Bogle held a variety of jobs ranging from delivering newspapers and magazines, to waiting on his classmates at prep school and Princeton University. He even worked for the Post Office. He liked all of his jobs except, for one summer gig when he worked as a pin setter at a bowling alley as a teenager. "I was ecstatic with the opportunity to make a little money," Bogle says.
Stock Market Is An Unwinnable Game
His early brush with financial collapse helped shaped Bogle's economic outlook and helps him empathize with the anxiety today's investors face with what has been dubbed the Great Recession. His investing philosophy is outlined in his many books including Common Sense on Mutual Funds, which has just been issued in a 10th anniversary edition.
That seems like a lifetime ago for many investors, though Bogle's philosophy remains that the stock market is a game that investors cannot win. Instead of betting on individual stock, Bogle advocates using index funds that allow investors to buy every stock on a market or a stock index to lessen the exposure to volatility of any particular one stock.
Of course, Bogle's views infuriate the likes of CNBC's Jim Cramer who lashed out at my colleague and Bogle admirer Daniel Solin an admirer of Bogle about buying stock indexes. Cramer accused the media of overlooking the fact that the indexes have posted declines for a decade. Bogle, though, does not buy Cramer's argument. (I worked briefly for Cramer's media company TheStreet.com.)
'Evidence On Indexing Has Gotten Stronger'
"The evidence on indexing has gotten stronger and stronger and it has gotten more and more accepted," Bogle says, adding that even superstar fund managers like Bill Miller of Legg Mason whose 15-year streak of beating the S&P 500 ended in 2006, are mortal. He dismisses Cramer, the host of CNBC's Mad Money, for giving advice that is "essentially worthless."
"Yes, some managers do do better and we know who they are after they do better," Bogle says.
Indexing, he argues, prevents investors from buying to high and selling too low. In his book, Bogle argues that he has never met anyone who has succesfully timed the market or anyone who knows someone who has done it. He is a big believer in data -- there are reams of it in his book -- but not in using charts to guess the market's direction, a view shared by Warren Buffett.
Ill Served By The Financial Industry
According to Bogle, investors are ill served by the financial services industry. He supports the creation of a special agency to protect consumers. He also backs bringing back the Glass-Steagal Act, a Depression-era law of which the repeal, critics say, laid the groundwork for the current financial crisis. Wall Street takes a differing view on both fronts.

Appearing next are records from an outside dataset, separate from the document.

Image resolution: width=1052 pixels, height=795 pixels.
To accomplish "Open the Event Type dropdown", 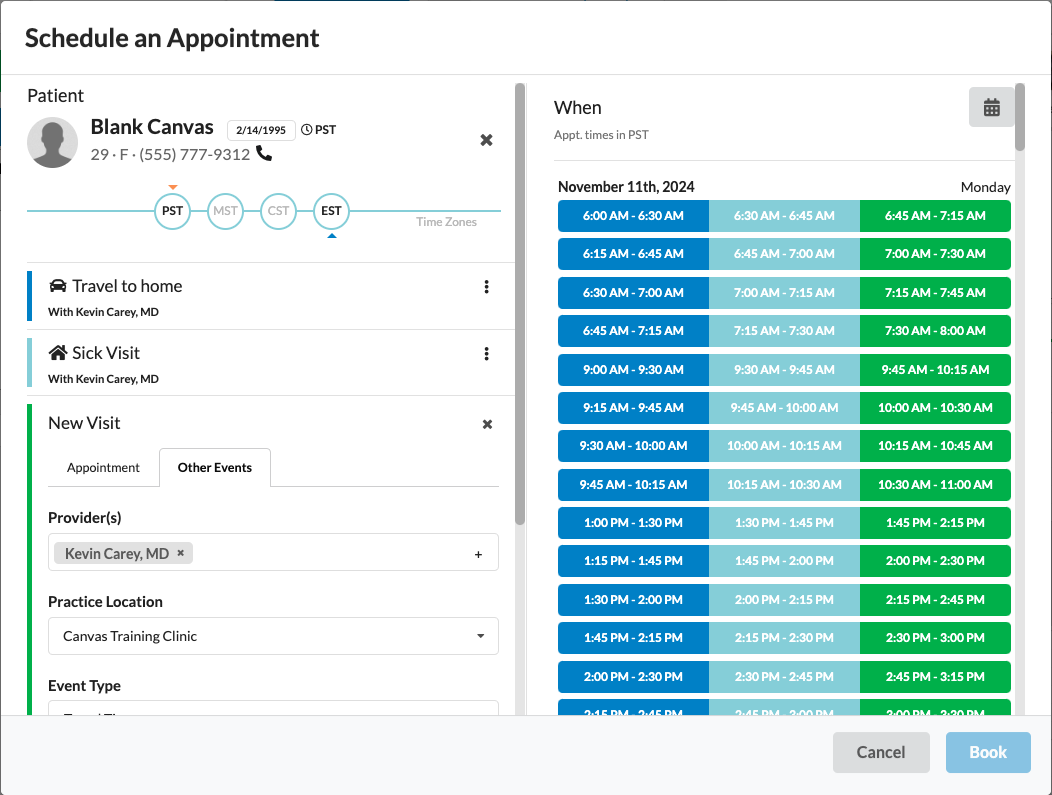I will coord(273,709).
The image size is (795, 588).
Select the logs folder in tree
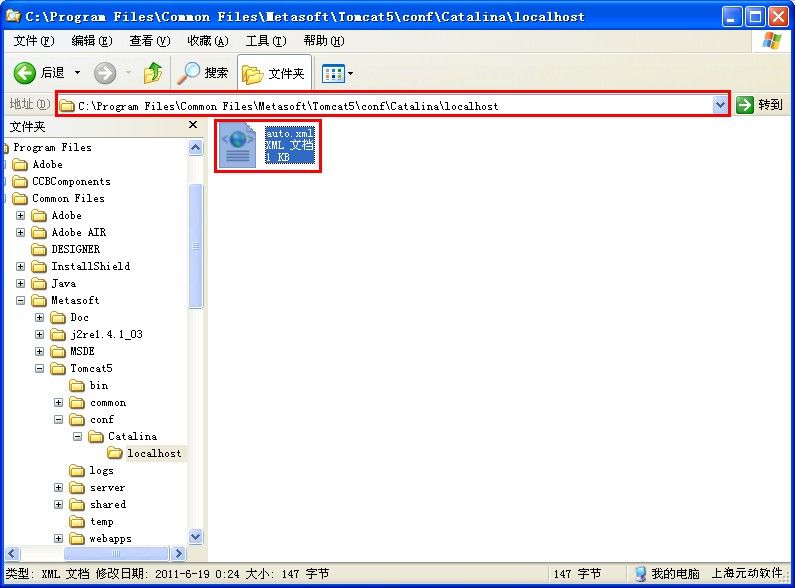point(101,470)
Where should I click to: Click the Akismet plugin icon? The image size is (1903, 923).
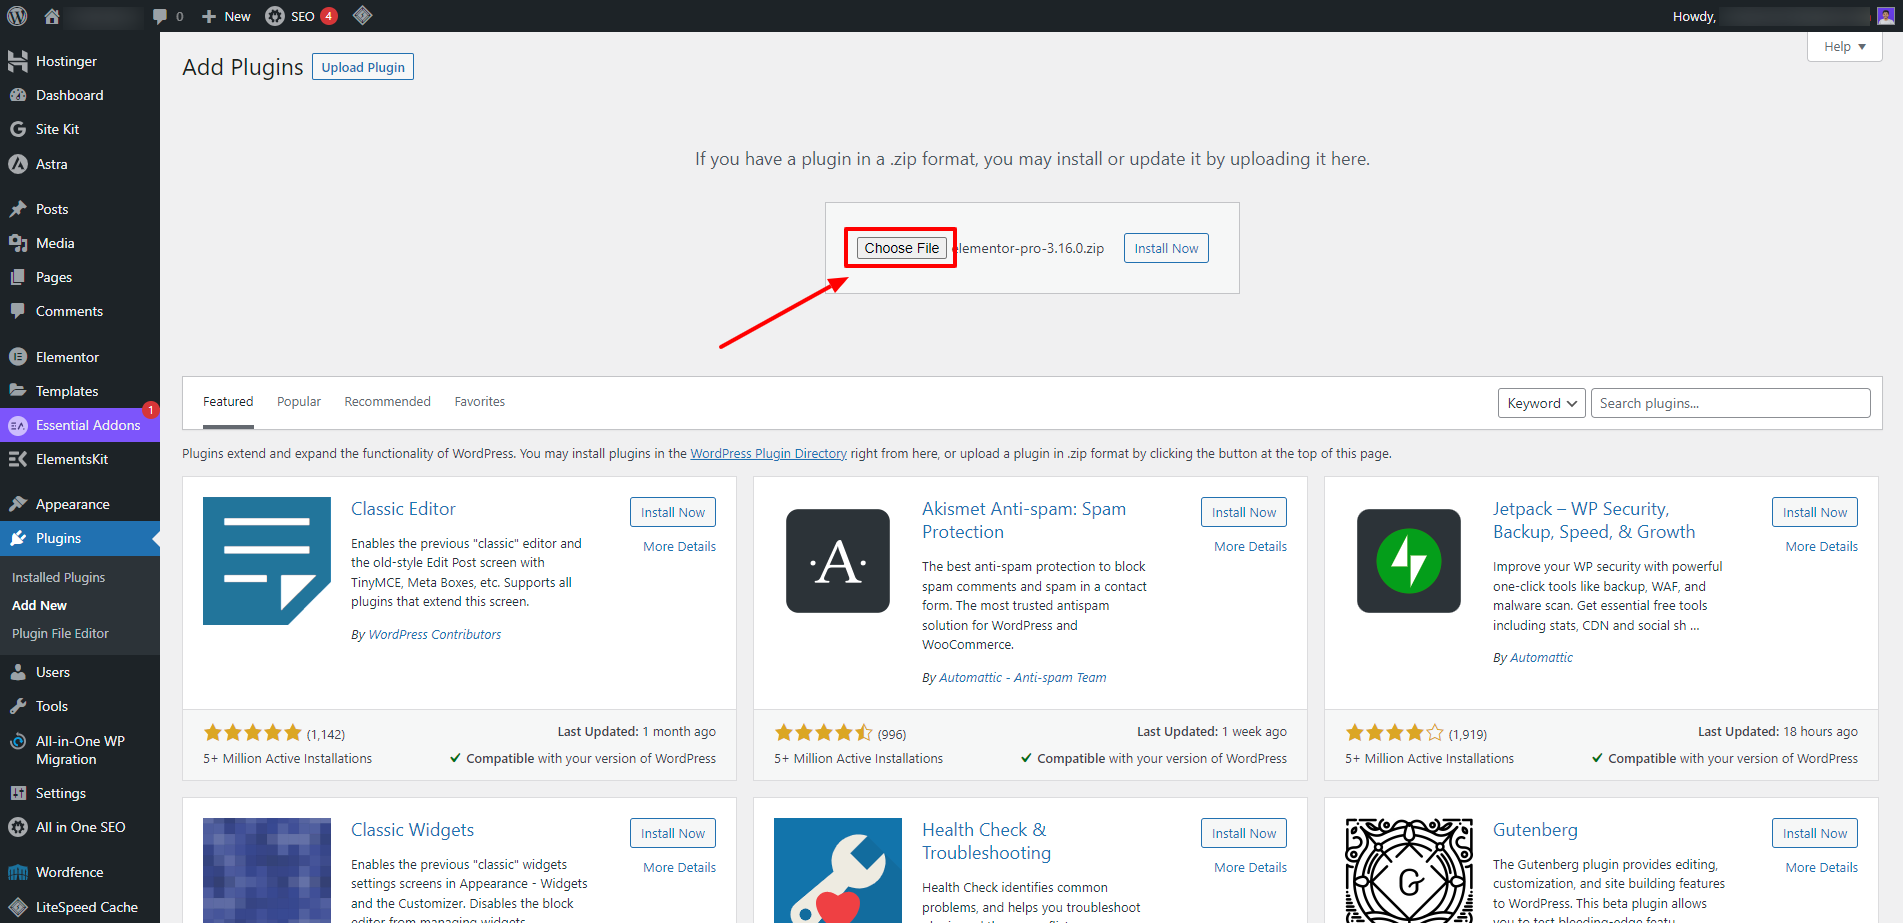click(837, 561)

Other things that bother Bogle is the proliferation of companies such as E*Trade Corp. (ETFC) and Charles Schwab Corp. (SCHW) that offer investors low-cost trading services, leading people to think investing is a game.
"What we have here is a big marketing business," he says
If Bogle seems like he is on a crusade, it is because that is what he says he is on. Since his health is good, he sees no reason to stop.